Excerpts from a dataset
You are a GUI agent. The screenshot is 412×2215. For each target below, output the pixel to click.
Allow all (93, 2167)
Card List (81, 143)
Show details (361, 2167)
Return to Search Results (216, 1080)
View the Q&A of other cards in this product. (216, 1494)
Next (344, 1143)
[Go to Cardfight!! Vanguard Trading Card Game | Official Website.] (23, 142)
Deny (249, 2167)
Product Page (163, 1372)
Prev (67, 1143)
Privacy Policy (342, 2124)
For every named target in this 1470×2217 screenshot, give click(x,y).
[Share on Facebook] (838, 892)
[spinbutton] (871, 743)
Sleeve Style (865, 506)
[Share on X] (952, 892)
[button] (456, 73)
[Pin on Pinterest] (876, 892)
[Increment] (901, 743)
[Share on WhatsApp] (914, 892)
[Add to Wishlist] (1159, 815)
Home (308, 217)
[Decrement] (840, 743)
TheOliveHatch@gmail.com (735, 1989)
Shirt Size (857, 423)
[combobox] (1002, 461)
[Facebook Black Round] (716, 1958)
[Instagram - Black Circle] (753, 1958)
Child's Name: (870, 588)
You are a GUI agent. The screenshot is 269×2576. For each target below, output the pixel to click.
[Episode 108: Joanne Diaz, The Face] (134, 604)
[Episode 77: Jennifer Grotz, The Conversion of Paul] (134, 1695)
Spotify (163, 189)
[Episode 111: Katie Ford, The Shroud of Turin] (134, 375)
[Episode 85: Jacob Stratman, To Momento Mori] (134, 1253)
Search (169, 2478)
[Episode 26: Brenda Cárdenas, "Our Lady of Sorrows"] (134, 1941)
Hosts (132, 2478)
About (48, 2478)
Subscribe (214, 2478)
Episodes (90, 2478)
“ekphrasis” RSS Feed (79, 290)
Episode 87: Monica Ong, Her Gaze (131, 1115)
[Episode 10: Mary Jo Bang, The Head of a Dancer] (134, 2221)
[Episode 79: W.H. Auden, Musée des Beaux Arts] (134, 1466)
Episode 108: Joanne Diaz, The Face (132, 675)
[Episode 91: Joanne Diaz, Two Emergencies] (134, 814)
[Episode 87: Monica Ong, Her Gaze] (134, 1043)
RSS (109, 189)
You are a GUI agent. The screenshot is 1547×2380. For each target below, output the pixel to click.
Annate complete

▸ **What the task asks**
Write down only the closing run of lines: the one containing "Hosts (132, 2478)" and every line after it to the end of the entries, exactly.

▸ **Answer to the exercise**
Hosts (132, 2478)
About (48, 2478)
Subscribe (214, 2478)
Episodes (90, 2478)
“ekphrasis” RSS Feed (79, 290)
Episode 87: Monica Ong, Her Gaze (131, 1115)
[Episode 10: Mary Jo Bang, The Head of a Dancer] (134, 2221)
[Episode 79: W.H. Auden, Musée des Beaux Arts] (134, 1466)
Episode 108: Joanne Diaz, The Face (132, 675)
[Episode 91: Joanne Diaz, Two Emergencies] (134, 814)
[Episode 87: Monica Ong, Her Gaze] (134, 1043)
RSS (109, 189)
You are a GUI agent. The screenshot is 1547×2380. For each target below, output the pixel to click.
Annate complete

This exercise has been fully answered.